HLS and Face Animation

JHinkle

New member
I've fallen in love with Halloween and Christmas animation - and I would like to share where current thoughts are with HLS supporting that activity.

As of last light, HLS can accept text vocals and produce the series of mouth positions required to animate speech (same results many of you obtained by using Papagayo).

HLS will enable the building of a Word dictionary that will hold "words" and their associated series of mouth movements required to animate speech.

HLS will have several new channel types added to it's capabilities which will greatly improve animation sequencing.

New channels types: "Word", "Mouth", and "Eye".

A Word channel will allow easy placement and sizing of a "word effect" on to a Word channel. The user will be able to select a word from the vocals and position/size it just like any other effect in HLS.

Once the vocal's words are placed, the user will inform HLS as to the number of mouth positions their specific display requires (some of the Halloween faces that can be purchased utilize 3, 5, or 7 different mouth positions). The user will create a translation map uniquely for that Word channels that tells HLS how to go from the 10 mouth positions derived from phonic analysis of the vocal's words to those required for their display. Assume we have a Halloween face that utilizes 5 unique mouth formations.

HLS will utilize a "Mouth" channel for each mouth position associated with the Word channel. If you have not looked into animation, a single word will require multiple different mouth positions to animate speaking that word.

So ... the Word channel defines the start and duration of the word .... a long spooky "ooooooo" can be as long as needed. HLS then drops "mouth" effects on to the associated Mouth channels. The user can then position the placement and duration of each mouth movement within the time frame of the Word.

Looking at a real scenario ... take a display utilizing 3 singing faces .... lead and two backup singers. Lead singer has 5 mouth positions and the backs each has 3 mouth positions.

The sequencing would go like this ...

1 Word channel for Lead's Only vocals ... leading to 5 mouth channels.
1 Word channel for Left backup Only vocals ... leading to 3 mouth channels.
1 Word channel for Right backup Only vocals ... leading to 3 mouth channels.
1 Word channel for vocals where right and left backups sing in harmony ... leading to 3 mouth channels.

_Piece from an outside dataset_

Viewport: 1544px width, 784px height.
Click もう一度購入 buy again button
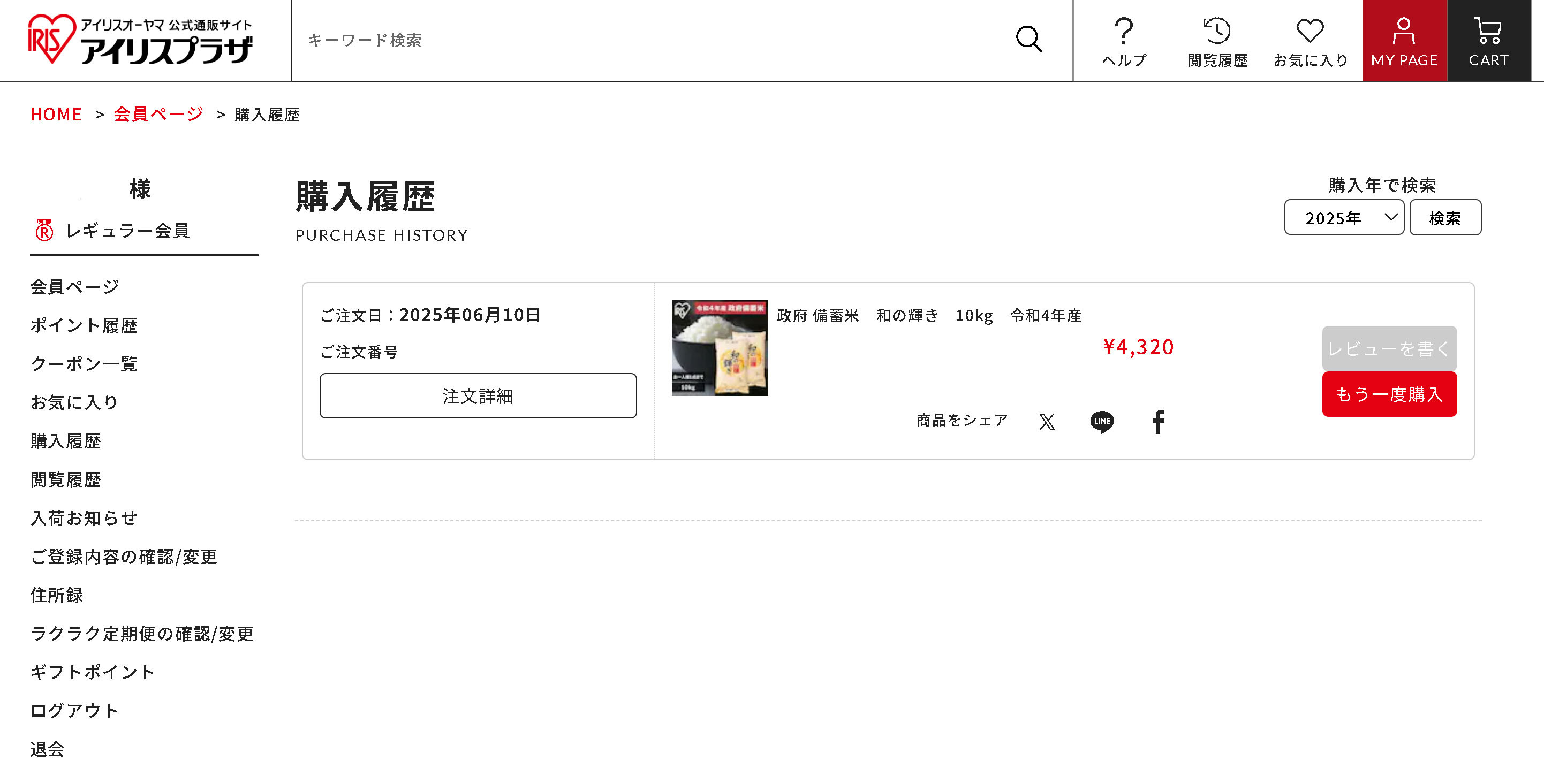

HLS will then provide a mechanism where physical illumination channels are assign to one or more Mouth channels. HLS will then automatically populate the physical illumination channels with Level effects being driven from the multitude of Mouth channels stated above.

In summary - the process flow will be:

Vocal Text
Text to 10 animation mouth positions
Position vocal's words on to a Word channel
Translate mouth position from the 10 to the number required for the display and create that number of Mouth channels.
Position your mouth effects onto the associated mouth channel.
Tell HLS how to map you mouth channels into physical channels.
HLS automatically populates the physical illumination channels as required.

All comments and suggestions are welcomed as I'm still in development.

I would like to thank "timon" for the long discussion on this topic last night ... he helped solidify a number of items.

Joe

Here are the 10 mouth positions that HLS currently extracts by phonetically analyzing spoken text.

Viseme and Monster.png
 

Attachments

  • Visemes BitMap.bmp
    1.1 MB · Views: 29
  • Visemes.png
    Visemes.png
    268 KB · Views: 53
Last edited:
The potential of what Joe is doing is enormous. To date no sequencing program has been able to handle face animation assistance without the need of an external program. Having the song words right on the sequencing screen will make it so much easier to sequence.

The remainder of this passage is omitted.